» **What to do**: Count the lines below that contain the string "height", and reply with the number alone.

» **Data in this exercise**:
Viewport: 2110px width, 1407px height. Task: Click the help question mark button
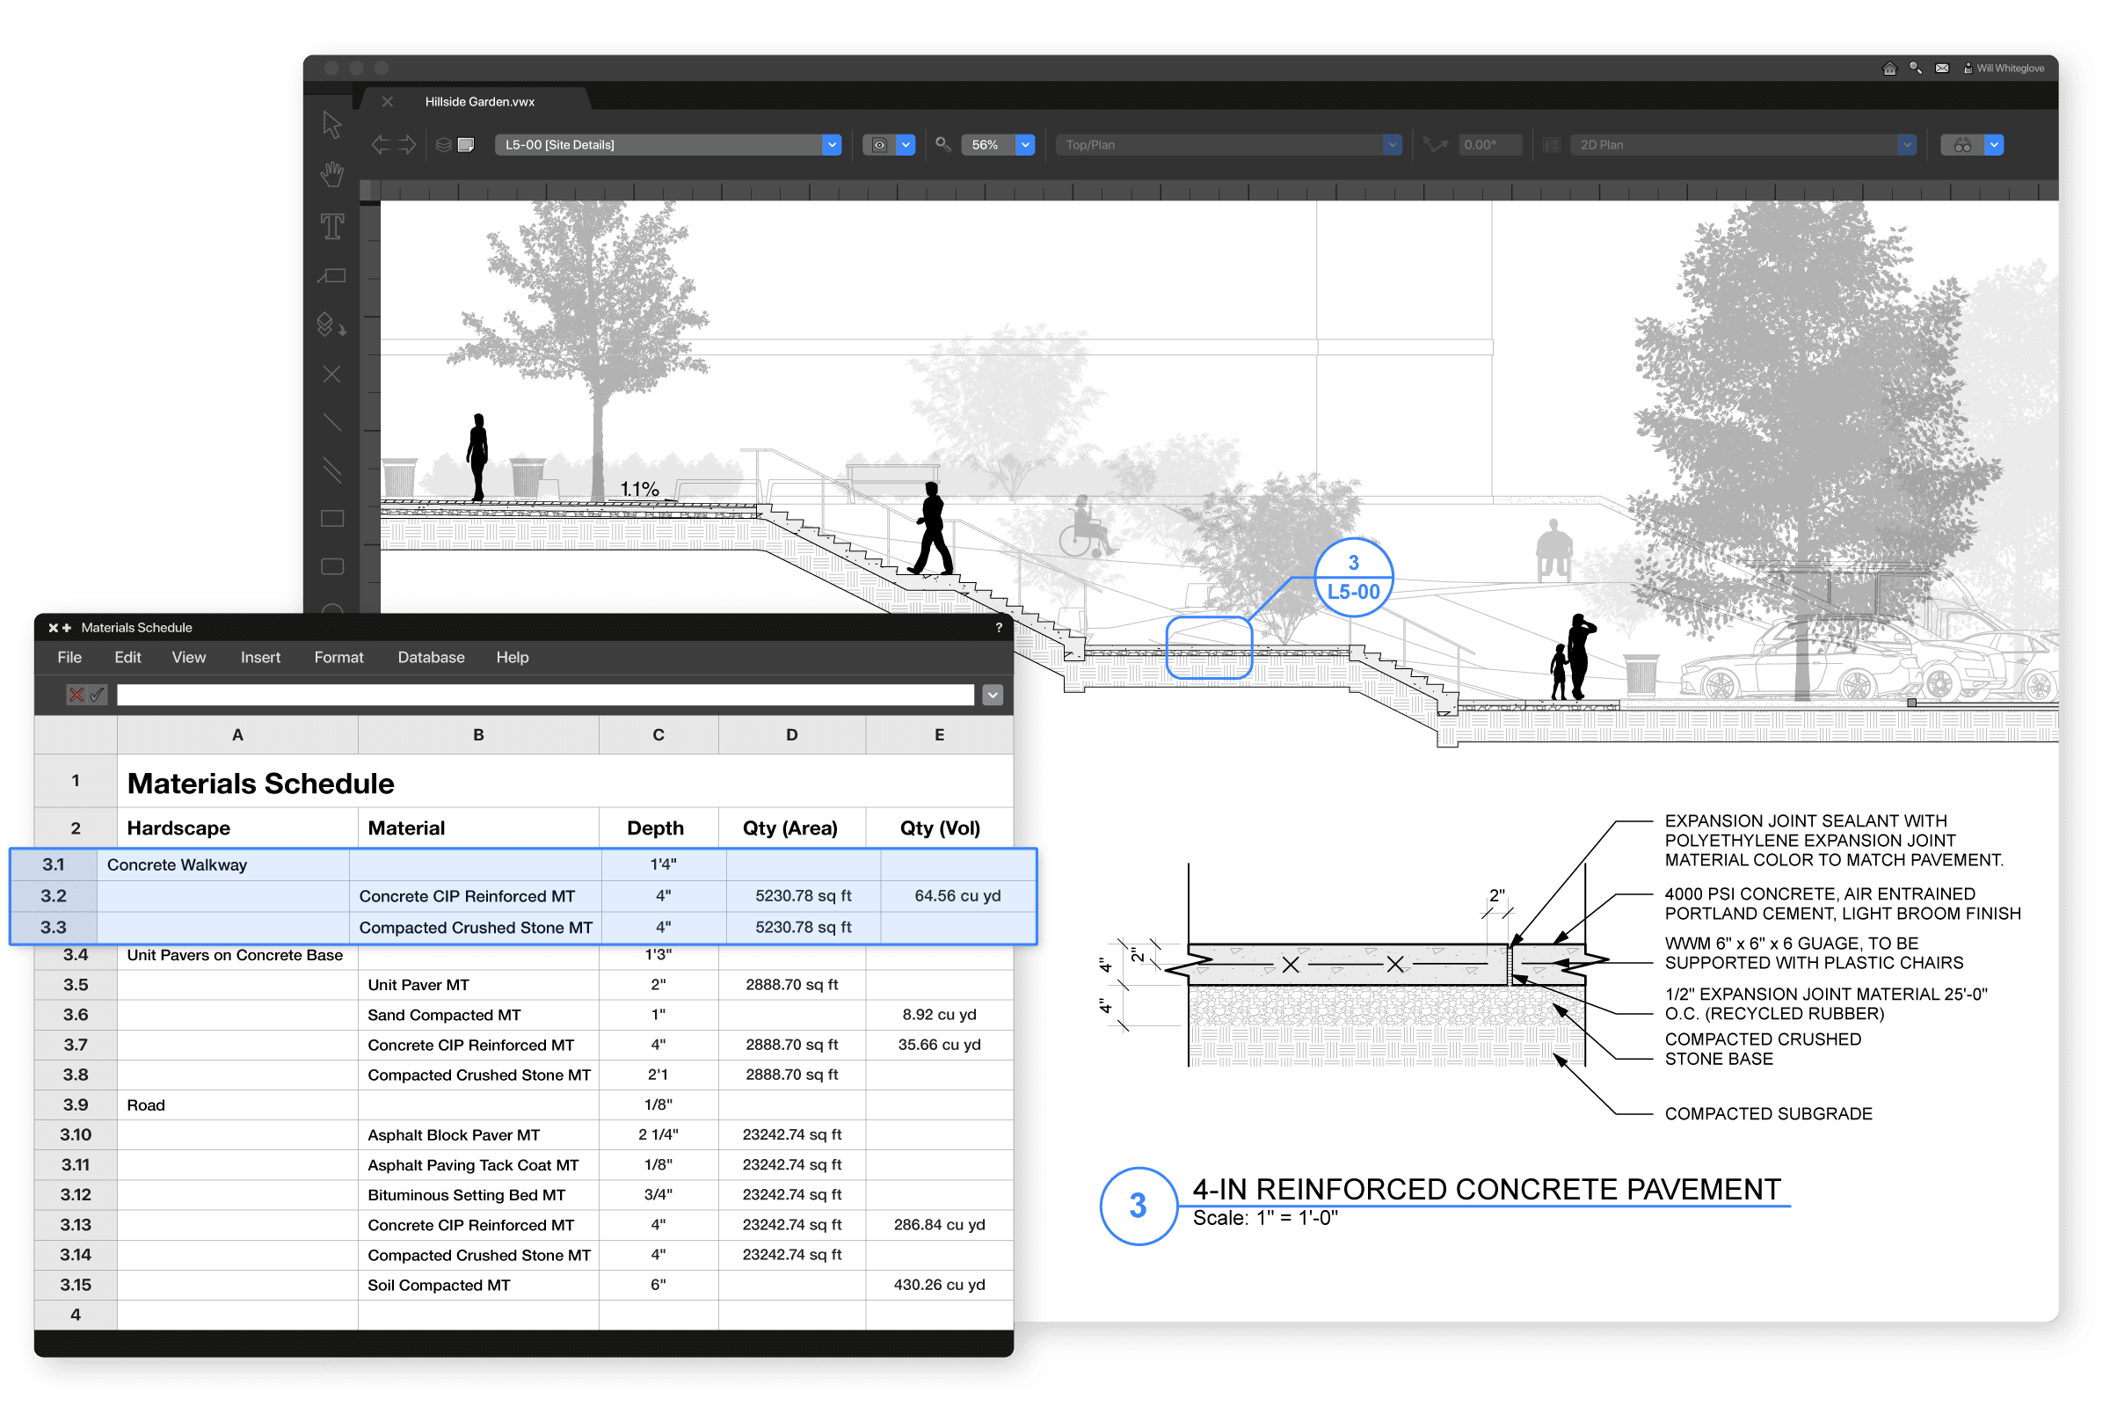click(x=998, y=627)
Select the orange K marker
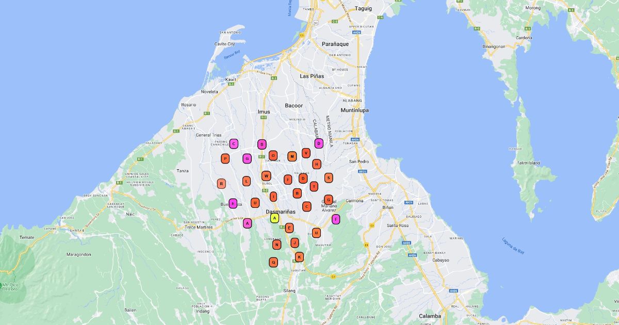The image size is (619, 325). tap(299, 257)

==

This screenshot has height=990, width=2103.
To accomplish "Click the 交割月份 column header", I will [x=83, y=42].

» **Result for this exercise**: 2